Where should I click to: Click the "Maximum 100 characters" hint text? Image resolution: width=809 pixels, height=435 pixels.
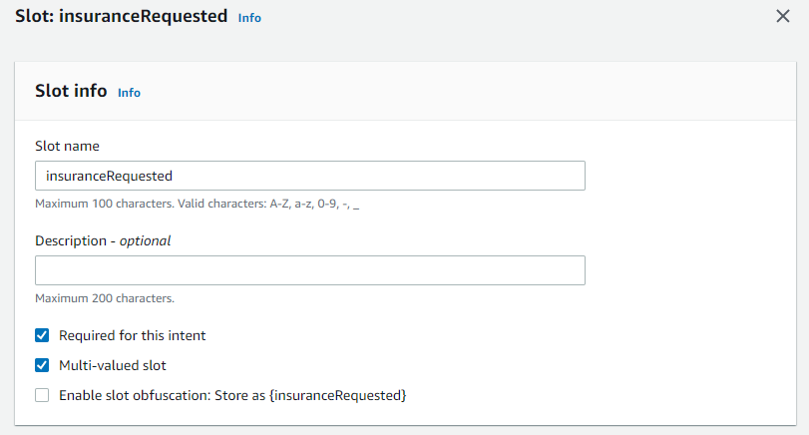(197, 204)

==

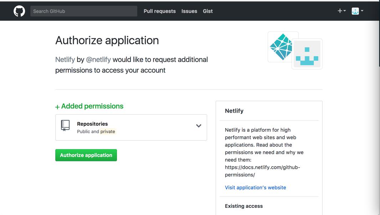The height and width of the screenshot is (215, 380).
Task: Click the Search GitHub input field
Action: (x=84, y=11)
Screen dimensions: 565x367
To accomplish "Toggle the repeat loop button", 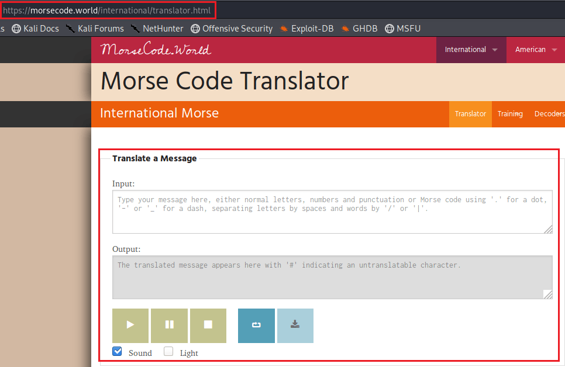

* * *

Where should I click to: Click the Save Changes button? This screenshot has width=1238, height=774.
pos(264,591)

WORK REQUIRED: Copy out exactly the lines above beginning with the line that contains "Screen dimensions: 565x367" and finishing with the line that contains "the repeat loop", including both; leave the pictures out.

REPLY:
Screen dimensions: 565x367
To accomplish "Toggle the repeat loop button", 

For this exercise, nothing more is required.